More specifically, if we examine the GPU kernels launched by PyTorch functions (e.g., linear, layer_norm, gelu in the first image, already noted on the image), we can observe a strange pause on the CPU after a kernel launch. The CPU does not immediately proceed to launch the next kernel. This phenomenon is not limited to the forward pass; it occurs throughout the entire training_step. Any operation that launches a device kernel from the host results in a stall in the host’s instruction stream. This is what causes the overall training time to be exceptionally slow at the beginning of the epoch. In the latter half of the epoch, this stalling behavior disappears.

I find this difficult to understand. I have verified that the GPU kernels being launched are all fast operations, with execution times far shorter than the duration of the CPU stalls. Furthermore, I am not manually invoking any GPU-CPU synchronization operations (like torch.cuda.synchronize()) in my model.

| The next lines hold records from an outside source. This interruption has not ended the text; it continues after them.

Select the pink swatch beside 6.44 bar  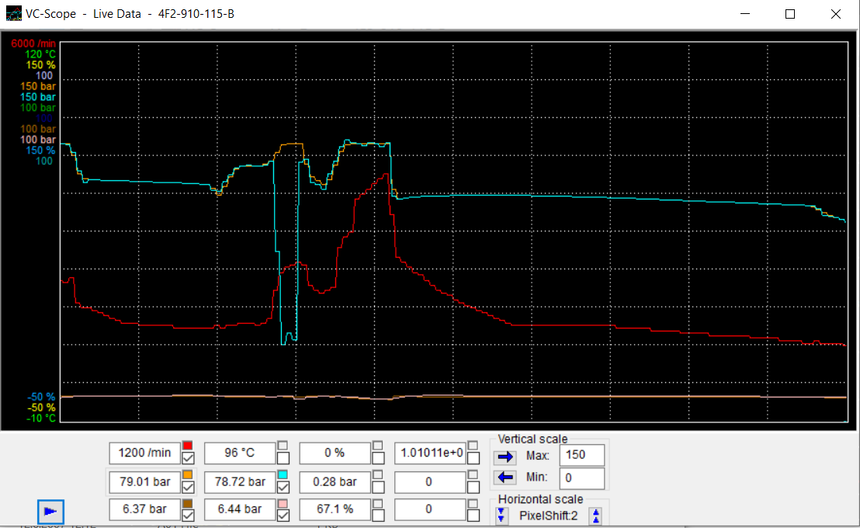tap(283, 503)
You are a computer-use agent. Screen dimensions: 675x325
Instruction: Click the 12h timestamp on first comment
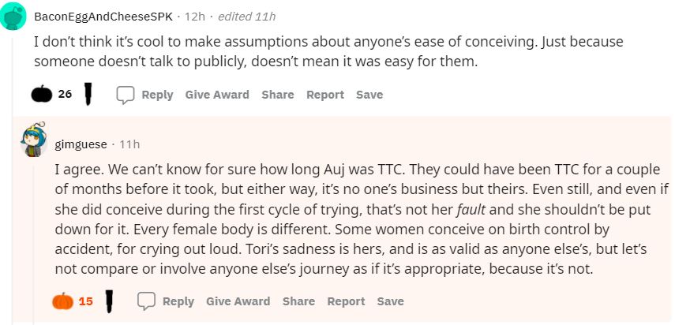194,16
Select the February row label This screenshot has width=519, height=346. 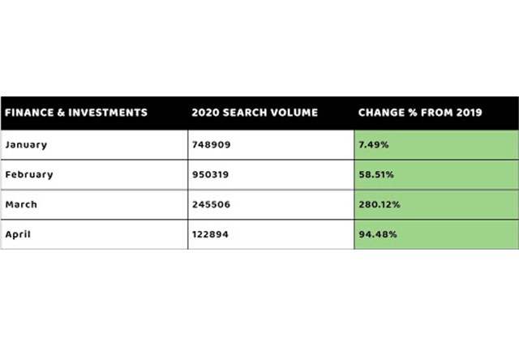click(x=28, y=173)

Are there any further avenues I could investigate, or does anyone have suggestions as to what might be causing this? Any help would be greatly appreciated.

Environment

Current environment


#- PyTorch Version (e.g., 2.5): 2.9.0

#- PyTorch Lightning Version (e.g., 2.5.0): 2.5.5

#- Python version (e.g., 3.12): 3.12

#- OS (e.g., Linux): Ubuntu 24.04

#- CUDA/cuDNN version: 12.8

#- GPU models and configuration: might irrelative

MrAru · November 7, 2025, 6:54am

And I also found this might be relative: CPU thread slow to enqueue GPU and communication kernels but i’m not sure.

xgbj · November 10, 2025, 3:33am

Hello, my friend. I’ve encountered similar issues before. Let me start by saying the essence of this phenomenon lies in PyTorch’s dynamic graph characteristics. To ensure the efficiency of PyTorch’s dynamic graph training, it’s crucial to guarantee that GPU kernel execution can be fully asynchronous and not blocked by CPU host’s kernel launch. The ideal scenario is for the CPU side to quickly process all training code and complete all kernel launches, then wait for the GPU execution to finish.

The biggest factor affecting the execution speed of code on the CPU side is Python’s GIL (Global Interpreter Lock). If another thread holds the Python GIL at that moment, the thread responsible for handling kernel launches can only wait. You can use NSight Systems (nsys) with Python GIL tracing enabled to track which thread is currently holding the GIL, and then adjust the relevant code. A simple example is to move data processing to a separate process, which can avoid data processing competing for the Python GIL.

Another solution is to switch PyTorch training from dynamic graph to static graph mode. You can use torch.compileand enable the reduce_overheadflag to leverage CUDA Graphs as much as possible, compiling multiple kernels into a single kernel. The purpose of this is to reduce the frequency of kernel launches from the CPU side. This way, even if there are stalls on the CPU side, as long as the GPU is running, it won’t affect your actual training speed.